═══ Records shown ═══

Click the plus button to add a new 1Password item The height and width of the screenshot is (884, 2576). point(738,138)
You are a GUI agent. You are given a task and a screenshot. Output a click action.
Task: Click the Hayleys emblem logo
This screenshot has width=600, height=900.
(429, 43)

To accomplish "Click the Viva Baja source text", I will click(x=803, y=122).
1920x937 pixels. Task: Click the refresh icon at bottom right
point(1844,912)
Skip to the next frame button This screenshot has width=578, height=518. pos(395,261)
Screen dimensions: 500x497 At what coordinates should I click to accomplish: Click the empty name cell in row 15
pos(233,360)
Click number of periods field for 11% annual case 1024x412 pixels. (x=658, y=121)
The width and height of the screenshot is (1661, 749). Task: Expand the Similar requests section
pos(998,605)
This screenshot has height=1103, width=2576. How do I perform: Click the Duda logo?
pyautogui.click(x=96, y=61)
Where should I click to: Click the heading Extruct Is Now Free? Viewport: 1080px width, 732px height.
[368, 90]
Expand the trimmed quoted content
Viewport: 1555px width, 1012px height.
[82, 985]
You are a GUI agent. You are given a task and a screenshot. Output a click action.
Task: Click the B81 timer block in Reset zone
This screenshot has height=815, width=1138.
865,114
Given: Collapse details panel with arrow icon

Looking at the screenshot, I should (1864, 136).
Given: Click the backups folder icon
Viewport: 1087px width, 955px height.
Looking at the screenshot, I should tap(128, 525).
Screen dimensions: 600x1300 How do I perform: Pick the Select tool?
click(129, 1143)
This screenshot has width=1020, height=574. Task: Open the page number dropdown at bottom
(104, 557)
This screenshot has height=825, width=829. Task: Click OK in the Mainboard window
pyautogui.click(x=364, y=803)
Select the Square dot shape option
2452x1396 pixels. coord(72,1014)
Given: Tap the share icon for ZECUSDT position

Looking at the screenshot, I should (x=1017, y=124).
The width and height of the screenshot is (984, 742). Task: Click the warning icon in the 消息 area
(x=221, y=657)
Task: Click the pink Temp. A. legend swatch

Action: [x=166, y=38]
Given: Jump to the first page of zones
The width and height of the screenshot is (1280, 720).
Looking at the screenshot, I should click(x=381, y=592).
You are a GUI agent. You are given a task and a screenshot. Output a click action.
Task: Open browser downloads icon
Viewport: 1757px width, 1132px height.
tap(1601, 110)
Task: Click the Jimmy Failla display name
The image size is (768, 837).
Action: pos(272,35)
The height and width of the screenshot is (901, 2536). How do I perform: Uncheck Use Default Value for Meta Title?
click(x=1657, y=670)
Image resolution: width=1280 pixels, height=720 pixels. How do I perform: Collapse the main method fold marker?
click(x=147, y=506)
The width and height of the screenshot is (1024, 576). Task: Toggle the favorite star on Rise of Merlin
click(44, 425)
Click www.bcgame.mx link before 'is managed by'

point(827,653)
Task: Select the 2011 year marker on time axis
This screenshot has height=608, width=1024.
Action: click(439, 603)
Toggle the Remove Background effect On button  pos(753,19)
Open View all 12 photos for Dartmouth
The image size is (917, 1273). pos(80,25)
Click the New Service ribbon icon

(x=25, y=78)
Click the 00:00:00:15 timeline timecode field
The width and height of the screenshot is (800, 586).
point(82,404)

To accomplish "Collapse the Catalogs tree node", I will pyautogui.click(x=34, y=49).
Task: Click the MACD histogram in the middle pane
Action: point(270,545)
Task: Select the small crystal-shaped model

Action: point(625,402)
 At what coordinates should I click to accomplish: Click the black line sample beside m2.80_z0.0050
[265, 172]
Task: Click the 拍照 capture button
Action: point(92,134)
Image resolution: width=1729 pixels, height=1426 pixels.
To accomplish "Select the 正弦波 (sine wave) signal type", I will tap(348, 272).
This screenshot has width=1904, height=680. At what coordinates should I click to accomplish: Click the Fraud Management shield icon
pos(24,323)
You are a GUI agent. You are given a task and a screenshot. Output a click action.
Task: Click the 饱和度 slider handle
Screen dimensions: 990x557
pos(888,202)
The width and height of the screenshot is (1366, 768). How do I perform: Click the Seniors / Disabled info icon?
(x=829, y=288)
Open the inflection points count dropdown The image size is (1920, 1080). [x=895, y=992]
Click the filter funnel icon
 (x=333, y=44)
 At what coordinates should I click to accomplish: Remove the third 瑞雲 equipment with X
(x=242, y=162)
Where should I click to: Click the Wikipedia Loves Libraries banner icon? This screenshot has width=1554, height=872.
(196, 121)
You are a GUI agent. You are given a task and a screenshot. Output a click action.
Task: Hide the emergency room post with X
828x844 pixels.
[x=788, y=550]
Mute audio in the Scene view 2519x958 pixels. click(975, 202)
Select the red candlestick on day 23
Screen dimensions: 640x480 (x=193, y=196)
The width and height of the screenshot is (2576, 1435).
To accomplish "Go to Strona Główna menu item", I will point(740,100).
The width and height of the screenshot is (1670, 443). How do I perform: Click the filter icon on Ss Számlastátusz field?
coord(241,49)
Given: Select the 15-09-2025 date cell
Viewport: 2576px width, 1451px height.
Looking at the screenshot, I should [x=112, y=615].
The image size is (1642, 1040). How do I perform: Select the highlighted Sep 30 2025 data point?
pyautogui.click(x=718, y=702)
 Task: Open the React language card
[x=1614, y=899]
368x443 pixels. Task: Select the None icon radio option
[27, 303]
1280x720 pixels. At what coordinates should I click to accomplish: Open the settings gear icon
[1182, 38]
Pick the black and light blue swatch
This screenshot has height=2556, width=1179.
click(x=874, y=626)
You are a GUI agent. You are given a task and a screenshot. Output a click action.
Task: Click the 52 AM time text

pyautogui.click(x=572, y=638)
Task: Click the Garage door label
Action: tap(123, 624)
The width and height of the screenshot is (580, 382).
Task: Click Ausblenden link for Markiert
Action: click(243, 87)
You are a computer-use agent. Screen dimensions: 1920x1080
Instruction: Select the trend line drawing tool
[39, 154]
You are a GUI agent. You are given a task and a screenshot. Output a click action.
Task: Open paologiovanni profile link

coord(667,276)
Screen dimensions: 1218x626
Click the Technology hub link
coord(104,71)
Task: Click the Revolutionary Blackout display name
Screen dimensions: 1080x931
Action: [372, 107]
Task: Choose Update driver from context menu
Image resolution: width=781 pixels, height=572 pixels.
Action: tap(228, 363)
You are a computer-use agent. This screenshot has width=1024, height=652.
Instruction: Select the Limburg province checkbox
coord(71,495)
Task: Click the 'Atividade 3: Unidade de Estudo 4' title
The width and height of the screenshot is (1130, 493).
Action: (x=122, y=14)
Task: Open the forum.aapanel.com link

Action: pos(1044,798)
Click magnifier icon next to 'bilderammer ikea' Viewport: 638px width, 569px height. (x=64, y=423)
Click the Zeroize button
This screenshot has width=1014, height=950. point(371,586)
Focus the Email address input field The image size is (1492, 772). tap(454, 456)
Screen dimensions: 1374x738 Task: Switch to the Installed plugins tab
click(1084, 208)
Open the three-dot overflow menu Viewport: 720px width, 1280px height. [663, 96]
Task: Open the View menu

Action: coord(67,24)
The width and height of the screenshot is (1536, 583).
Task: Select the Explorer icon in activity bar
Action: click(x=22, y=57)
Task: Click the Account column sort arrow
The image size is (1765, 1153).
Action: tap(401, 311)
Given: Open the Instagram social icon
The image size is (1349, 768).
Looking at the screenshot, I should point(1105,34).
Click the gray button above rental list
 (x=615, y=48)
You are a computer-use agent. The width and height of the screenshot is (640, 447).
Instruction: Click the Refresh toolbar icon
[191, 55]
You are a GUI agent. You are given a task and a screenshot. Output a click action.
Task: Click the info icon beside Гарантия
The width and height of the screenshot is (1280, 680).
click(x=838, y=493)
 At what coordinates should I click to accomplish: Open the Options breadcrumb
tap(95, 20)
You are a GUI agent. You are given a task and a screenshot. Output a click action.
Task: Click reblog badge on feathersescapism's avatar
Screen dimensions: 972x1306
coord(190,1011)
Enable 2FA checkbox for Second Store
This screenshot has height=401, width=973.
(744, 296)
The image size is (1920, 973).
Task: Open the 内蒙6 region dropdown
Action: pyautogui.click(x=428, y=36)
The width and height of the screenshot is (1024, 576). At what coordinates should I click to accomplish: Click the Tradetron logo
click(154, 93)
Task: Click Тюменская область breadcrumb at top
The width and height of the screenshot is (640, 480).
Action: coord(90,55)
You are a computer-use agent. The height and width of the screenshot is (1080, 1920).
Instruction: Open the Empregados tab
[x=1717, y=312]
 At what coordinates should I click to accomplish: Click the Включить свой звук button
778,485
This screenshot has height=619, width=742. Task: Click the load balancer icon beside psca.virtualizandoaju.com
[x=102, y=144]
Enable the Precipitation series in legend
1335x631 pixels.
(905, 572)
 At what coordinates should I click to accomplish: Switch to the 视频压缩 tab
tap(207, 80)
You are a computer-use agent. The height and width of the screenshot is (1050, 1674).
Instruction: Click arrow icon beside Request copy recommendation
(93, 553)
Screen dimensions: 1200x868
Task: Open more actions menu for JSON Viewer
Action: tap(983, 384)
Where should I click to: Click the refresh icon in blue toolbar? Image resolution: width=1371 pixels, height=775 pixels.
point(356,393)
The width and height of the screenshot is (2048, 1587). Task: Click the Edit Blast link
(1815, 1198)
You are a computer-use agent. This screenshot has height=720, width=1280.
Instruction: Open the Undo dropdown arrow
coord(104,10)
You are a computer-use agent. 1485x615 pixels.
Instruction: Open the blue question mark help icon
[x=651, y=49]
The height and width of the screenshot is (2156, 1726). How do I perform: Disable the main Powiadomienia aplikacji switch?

═══

## Exercise directions
Could you repeat the entries from the line with "You are a computer-use agent. 1485x615" through the end of the entries, substituting "Task" for "Instruction" and leaving everything else unchanged?

## Output below
You are a computer-use agent. 1485x615 pixels.
Task: Open the blue question mark help icon
[x=651, y=49]
The height and width of the screenshot is (2156, 1726). How do I perform: Disable the main Powiadomienia aplikacji switch?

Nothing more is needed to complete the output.